=== Exercise details ===
Would you copy each line of the records that includes the word "agent"?

=== Records for the task ===
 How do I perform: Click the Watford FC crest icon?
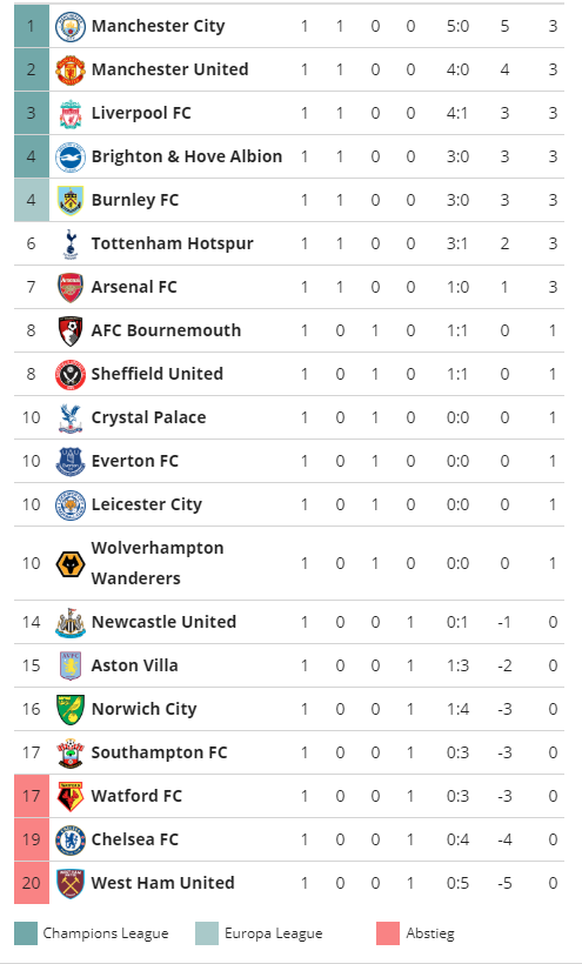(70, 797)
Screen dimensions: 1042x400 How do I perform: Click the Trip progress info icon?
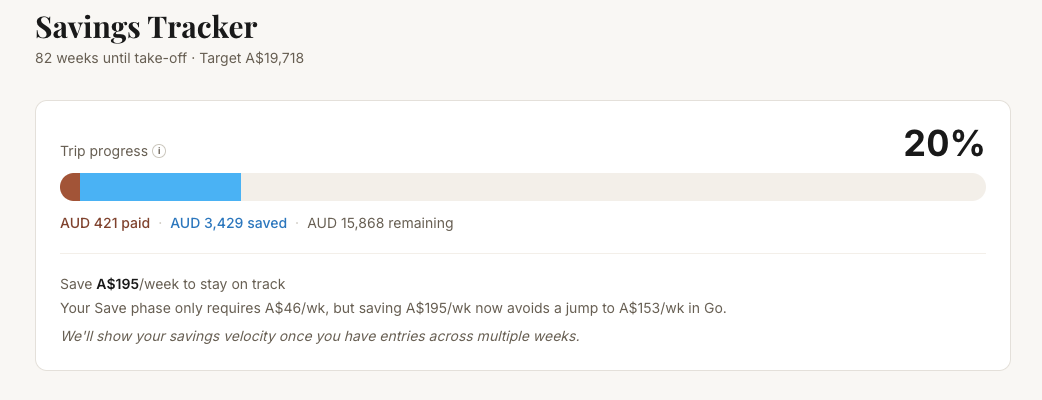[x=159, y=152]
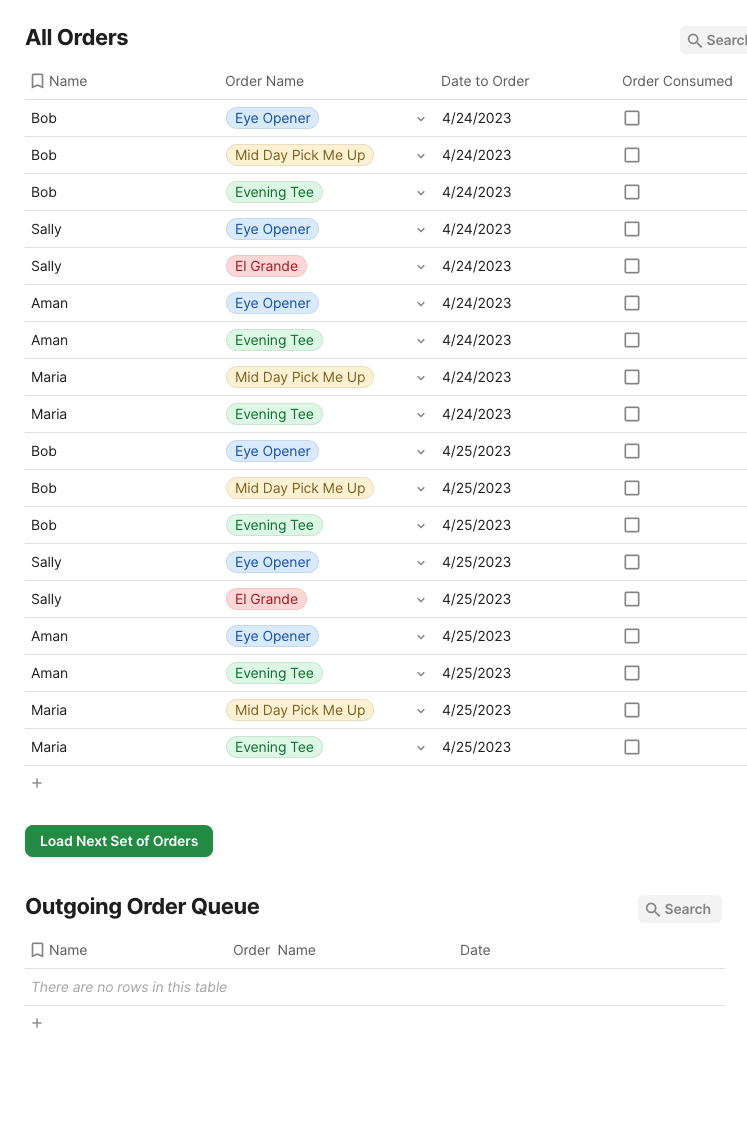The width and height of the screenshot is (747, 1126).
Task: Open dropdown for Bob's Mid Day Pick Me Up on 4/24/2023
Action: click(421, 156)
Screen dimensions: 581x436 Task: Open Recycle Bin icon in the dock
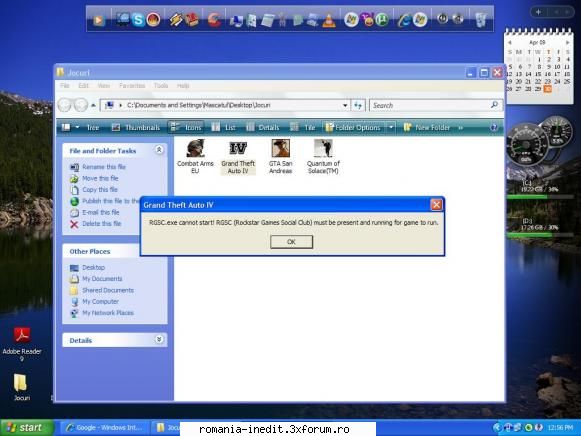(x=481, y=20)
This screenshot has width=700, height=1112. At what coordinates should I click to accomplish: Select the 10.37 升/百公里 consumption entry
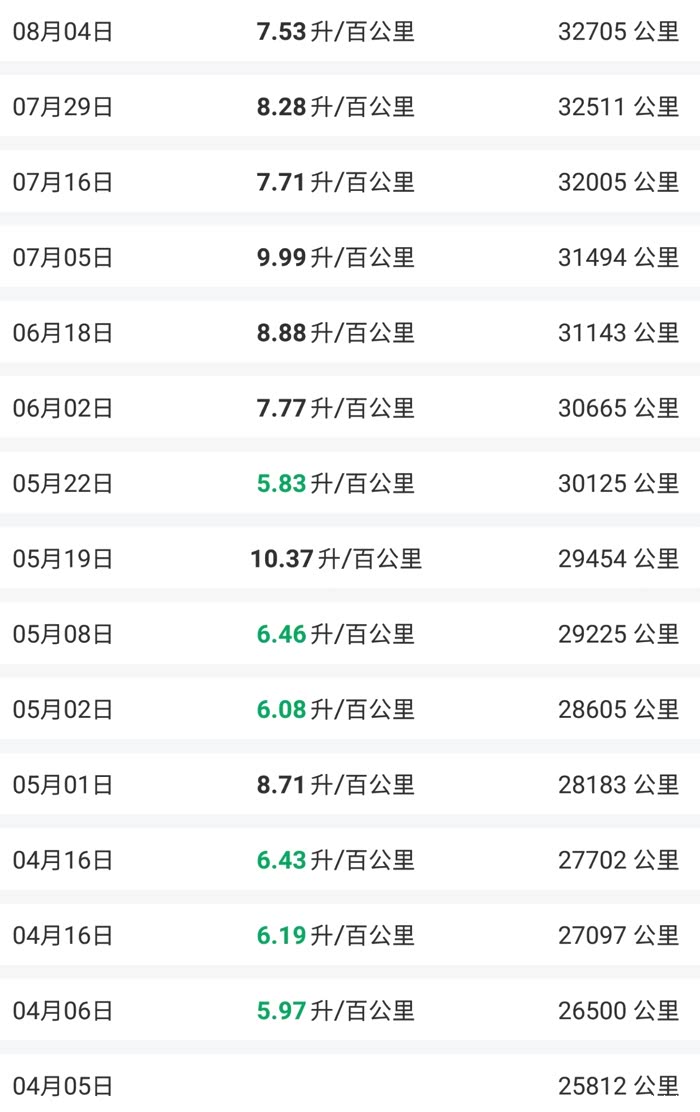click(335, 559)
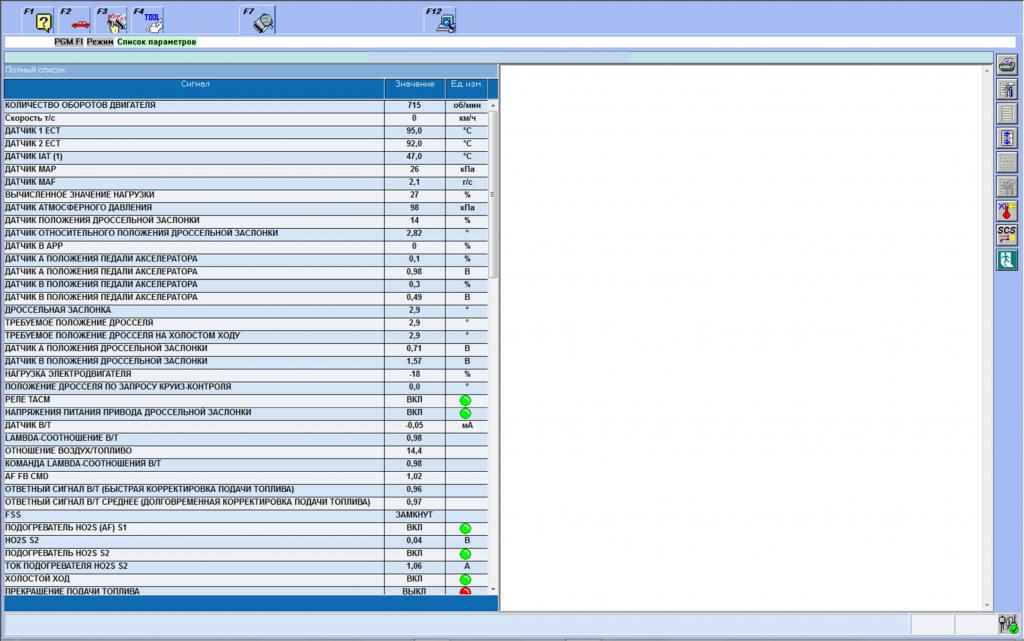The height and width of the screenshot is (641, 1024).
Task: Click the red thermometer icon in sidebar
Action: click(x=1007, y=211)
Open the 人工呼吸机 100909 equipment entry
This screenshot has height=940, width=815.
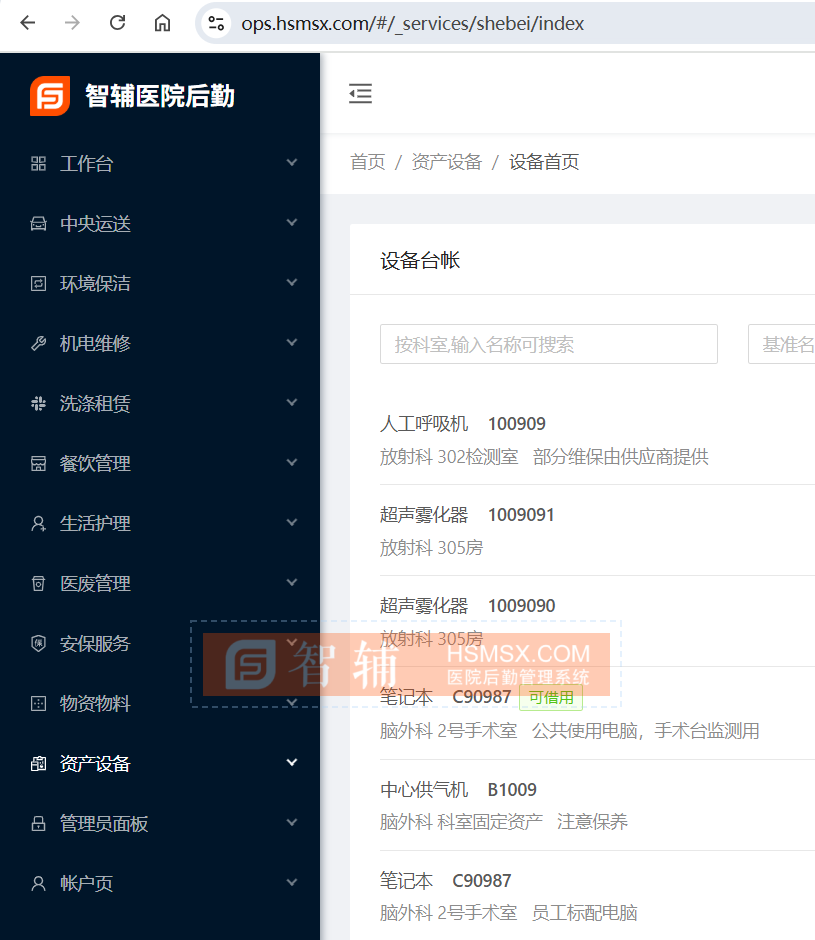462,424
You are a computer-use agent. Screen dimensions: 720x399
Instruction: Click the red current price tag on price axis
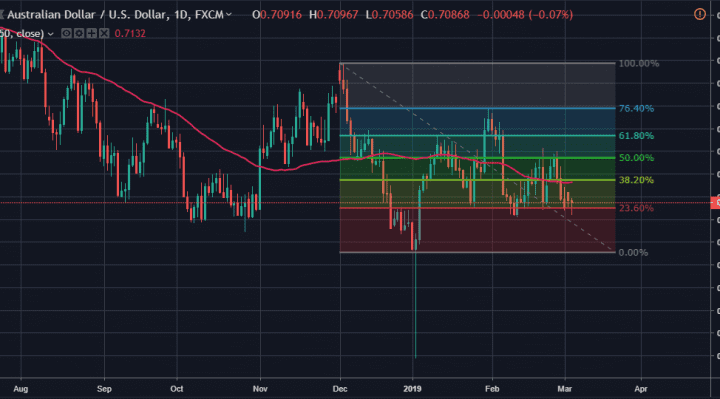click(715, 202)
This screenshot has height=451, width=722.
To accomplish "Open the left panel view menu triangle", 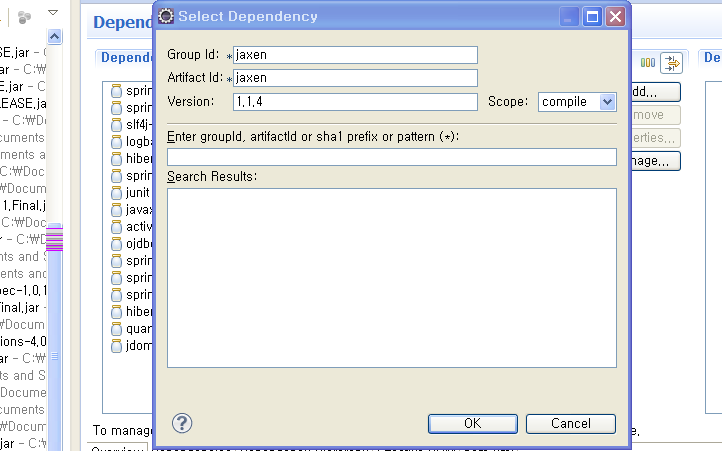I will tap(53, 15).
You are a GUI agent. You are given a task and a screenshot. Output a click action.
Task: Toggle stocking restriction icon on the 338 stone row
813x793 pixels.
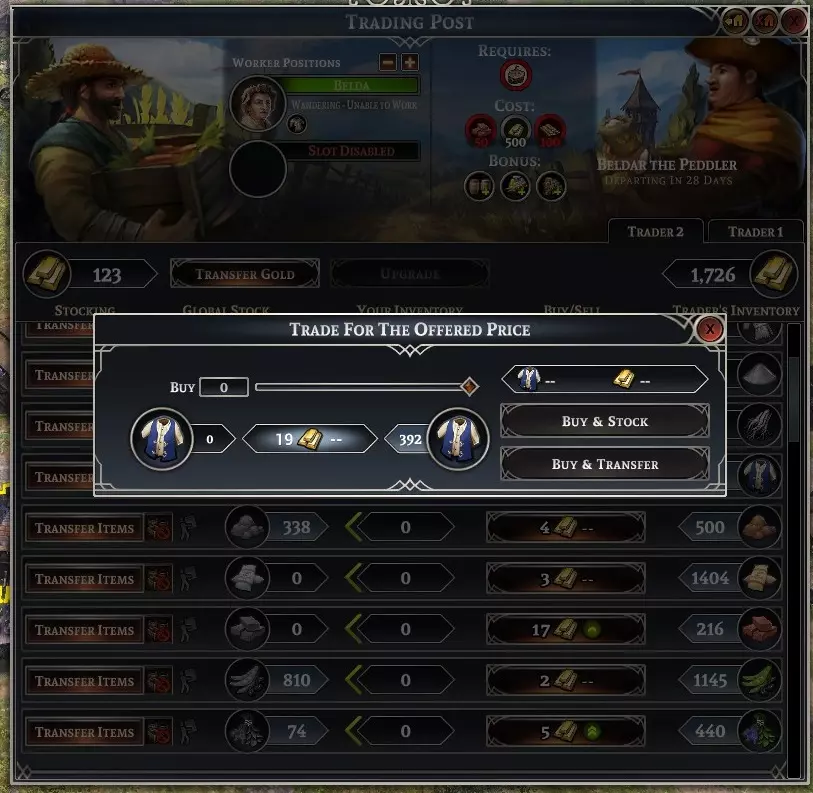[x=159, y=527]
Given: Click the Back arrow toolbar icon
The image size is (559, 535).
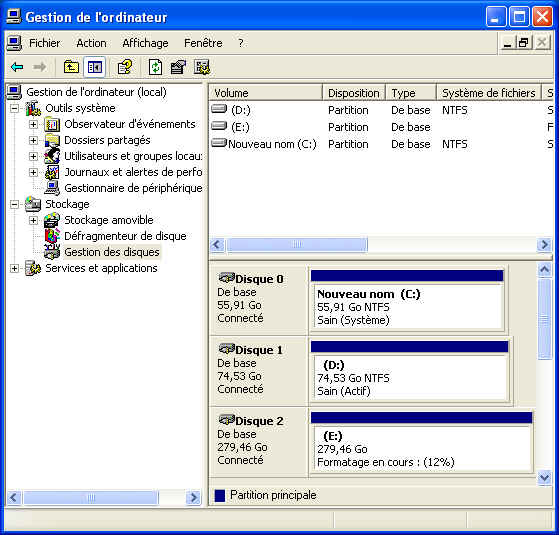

=== Task result ===
You are a computer-use agent. Screen dimensions: 720x399
You are a GUI agent. You are given a task and a screenshot. Output a click action.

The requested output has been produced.